++++ Data extracts

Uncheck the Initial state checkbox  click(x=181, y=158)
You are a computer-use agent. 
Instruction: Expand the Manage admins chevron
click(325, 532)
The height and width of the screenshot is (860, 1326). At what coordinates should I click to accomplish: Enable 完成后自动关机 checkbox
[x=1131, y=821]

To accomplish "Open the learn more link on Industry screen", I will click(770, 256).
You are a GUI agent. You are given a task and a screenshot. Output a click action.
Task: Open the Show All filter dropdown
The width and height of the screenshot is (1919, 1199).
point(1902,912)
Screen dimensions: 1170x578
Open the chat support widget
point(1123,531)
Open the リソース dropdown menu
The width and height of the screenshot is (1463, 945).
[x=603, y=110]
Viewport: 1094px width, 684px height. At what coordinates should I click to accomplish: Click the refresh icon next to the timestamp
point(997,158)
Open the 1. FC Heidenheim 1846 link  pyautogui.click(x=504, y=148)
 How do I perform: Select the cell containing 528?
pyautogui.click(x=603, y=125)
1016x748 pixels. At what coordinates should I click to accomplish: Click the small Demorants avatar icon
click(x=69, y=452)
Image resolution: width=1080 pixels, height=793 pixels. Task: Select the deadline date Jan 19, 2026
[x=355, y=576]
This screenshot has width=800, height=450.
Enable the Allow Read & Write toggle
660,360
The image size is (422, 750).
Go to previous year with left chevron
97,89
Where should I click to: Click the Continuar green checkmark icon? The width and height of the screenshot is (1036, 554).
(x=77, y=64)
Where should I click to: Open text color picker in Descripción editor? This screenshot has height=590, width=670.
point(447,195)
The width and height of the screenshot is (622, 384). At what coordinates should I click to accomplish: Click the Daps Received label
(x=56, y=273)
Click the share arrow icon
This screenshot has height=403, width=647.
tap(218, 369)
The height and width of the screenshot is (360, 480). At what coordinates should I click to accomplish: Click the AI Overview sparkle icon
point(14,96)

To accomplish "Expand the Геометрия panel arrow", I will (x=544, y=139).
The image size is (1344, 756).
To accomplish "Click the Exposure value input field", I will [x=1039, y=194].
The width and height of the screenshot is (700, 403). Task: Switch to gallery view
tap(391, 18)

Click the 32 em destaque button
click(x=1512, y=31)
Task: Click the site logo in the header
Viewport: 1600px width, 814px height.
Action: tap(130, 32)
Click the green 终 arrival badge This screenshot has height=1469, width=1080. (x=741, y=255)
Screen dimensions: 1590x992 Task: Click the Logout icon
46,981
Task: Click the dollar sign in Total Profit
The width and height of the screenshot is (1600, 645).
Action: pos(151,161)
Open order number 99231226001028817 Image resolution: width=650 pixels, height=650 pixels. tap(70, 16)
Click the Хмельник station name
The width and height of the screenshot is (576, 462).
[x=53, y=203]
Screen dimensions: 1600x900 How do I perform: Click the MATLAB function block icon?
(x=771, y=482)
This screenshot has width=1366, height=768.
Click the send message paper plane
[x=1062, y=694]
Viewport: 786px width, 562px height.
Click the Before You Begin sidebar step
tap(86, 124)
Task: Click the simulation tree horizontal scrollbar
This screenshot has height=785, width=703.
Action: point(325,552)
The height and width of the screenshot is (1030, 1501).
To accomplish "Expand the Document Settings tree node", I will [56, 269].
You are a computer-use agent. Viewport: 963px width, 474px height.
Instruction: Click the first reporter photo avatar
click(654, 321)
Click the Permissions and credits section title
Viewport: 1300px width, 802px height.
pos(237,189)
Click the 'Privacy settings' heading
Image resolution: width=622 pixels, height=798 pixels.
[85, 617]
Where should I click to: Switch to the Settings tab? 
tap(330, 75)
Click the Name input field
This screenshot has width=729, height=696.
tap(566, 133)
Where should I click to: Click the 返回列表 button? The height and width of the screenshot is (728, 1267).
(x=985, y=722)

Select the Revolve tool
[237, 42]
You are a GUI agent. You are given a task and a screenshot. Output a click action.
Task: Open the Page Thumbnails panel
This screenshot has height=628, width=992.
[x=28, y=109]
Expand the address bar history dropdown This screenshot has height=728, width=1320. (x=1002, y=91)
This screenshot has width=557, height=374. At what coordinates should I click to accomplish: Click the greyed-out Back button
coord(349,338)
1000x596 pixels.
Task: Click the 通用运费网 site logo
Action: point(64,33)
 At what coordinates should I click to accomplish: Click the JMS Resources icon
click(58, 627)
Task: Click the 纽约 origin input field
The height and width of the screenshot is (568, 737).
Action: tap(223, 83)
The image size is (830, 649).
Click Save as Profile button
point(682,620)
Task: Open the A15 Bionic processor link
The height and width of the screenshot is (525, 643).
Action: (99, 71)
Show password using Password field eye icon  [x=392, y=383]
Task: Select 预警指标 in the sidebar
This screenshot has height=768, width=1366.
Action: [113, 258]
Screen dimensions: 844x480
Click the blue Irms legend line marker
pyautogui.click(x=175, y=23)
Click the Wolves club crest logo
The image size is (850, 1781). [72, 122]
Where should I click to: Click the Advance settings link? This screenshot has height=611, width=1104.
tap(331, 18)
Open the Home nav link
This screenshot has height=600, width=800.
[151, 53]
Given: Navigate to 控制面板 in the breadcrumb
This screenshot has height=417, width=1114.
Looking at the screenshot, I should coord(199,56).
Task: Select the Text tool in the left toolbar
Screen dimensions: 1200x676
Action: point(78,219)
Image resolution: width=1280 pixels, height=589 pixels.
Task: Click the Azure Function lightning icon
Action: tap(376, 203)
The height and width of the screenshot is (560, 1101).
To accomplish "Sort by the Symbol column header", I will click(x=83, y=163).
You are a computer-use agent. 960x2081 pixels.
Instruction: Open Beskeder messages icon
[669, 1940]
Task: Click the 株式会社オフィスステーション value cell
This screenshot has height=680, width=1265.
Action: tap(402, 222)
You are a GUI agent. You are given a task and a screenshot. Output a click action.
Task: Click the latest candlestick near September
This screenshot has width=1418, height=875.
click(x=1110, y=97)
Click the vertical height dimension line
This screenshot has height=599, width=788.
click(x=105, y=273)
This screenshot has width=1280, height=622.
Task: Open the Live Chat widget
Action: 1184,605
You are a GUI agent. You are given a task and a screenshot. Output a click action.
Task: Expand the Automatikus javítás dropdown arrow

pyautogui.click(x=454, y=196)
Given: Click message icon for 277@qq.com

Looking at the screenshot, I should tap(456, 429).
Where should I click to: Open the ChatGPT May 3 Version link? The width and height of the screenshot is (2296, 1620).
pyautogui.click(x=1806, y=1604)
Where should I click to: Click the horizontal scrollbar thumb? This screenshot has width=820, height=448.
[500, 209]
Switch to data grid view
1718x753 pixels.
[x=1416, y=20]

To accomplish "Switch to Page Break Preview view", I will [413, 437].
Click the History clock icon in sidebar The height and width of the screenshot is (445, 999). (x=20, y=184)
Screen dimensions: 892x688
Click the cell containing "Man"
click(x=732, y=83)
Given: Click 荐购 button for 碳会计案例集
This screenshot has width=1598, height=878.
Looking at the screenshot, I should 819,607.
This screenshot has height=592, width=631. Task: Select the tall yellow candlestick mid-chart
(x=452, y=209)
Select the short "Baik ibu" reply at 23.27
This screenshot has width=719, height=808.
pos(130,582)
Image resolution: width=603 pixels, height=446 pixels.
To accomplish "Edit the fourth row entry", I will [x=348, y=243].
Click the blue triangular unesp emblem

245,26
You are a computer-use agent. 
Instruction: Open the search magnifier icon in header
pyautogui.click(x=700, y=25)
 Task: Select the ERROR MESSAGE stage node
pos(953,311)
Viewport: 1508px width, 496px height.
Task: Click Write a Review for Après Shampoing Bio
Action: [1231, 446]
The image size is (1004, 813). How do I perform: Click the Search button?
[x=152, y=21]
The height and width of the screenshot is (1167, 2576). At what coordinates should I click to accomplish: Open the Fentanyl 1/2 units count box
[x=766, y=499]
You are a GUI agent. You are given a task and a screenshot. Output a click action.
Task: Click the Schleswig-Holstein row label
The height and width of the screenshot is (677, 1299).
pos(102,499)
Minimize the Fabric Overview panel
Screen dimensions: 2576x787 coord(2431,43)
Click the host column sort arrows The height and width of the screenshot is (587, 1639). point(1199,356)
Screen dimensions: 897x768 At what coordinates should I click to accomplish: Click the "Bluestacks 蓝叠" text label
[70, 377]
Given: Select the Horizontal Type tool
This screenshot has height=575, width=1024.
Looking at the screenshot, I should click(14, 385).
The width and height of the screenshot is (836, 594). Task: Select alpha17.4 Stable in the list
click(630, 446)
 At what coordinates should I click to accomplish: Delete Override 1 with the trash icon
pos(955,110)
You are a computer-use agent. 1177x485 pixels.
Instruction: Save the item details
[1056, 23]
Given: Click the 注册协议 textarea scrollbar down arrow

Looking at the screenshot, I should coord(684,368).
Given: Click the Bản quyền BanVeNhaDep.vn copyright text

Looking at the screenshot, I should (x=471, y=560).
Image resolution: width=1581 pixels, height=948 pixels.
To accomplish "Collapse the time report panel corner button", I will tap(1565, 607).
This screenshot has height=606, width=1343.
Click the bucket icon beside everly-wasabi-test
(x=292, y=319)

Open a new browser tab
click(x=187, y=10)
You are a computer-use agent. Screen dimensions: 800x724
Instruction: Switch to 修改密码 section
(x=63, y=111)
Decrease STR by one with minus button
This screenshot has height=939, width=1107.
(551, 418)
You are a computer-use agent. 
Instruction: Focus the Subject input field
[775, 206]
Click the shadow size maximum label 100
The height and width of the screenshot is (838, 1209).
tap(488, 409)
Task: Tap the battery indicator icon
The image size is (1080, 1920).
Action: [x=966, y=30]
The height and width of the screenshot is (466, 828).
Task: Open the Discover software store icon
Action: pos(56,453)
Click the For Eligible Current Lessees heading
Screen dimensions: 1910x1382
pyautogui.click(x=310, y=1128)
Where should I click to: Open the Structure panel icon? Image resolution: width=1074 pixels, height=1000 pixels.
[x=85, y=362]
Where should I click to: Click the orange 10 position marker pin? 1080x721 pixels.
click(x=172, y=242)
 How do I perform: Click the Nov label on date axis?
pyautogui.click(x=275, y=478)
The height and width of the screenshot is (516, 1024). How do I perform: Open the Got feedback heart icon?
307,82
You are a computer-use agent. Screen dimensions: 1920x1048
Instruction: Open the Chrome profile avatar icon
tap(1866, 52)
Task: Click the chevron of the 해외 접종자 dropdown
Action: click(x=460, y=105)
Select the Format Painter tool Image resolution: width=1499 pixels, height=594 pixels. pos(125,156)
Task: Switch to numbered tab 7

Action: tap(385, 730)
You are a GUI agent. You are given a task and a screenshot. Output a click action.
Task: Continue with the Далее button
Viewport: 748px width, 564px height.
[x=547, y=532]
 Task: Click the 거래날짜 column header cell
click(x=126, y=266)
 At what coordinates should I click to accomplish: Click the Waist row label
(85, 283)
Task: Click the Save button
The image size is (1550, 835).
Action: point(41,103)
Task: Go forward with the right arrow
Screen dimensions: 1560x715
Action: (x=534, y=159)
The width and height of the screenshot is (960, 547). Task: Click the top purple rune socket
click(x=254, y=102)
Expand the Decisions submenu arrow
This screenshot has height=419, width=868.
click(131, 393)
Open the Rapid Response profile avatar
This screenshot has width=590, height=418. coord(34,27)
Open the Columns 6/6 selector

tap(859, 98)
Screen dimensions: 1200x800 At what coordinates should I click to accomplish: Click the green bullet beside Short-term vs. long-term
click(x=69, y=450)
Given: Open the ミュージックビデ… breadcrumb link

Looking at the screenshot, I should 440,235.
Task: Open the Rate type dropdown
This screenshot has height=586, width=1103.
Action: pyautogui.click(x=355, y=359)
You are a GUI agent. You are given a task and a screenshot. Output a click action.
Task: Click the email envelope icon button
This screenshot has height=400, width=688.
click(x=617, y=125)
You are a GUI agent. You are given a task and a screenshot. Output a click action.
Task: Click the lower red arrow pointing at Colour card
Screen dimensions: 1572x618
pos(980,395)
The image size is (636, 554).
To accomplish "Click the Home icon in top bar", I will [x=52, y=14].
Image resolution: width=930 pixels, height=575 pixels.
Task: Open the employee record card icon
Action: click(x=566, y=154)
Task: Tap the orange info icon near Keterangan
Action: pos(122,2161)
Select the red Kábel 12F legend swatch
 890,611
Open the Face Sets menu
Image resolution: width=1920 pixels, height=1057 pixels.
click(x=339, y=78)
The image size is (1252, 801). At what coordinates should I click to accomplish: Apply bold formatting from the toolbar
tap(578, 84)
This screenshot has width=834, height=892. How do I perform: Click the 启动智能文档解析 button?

++++++++

* Task item: If a line in the records holds the word "tree", count it, then give only the total.

* Response box: 2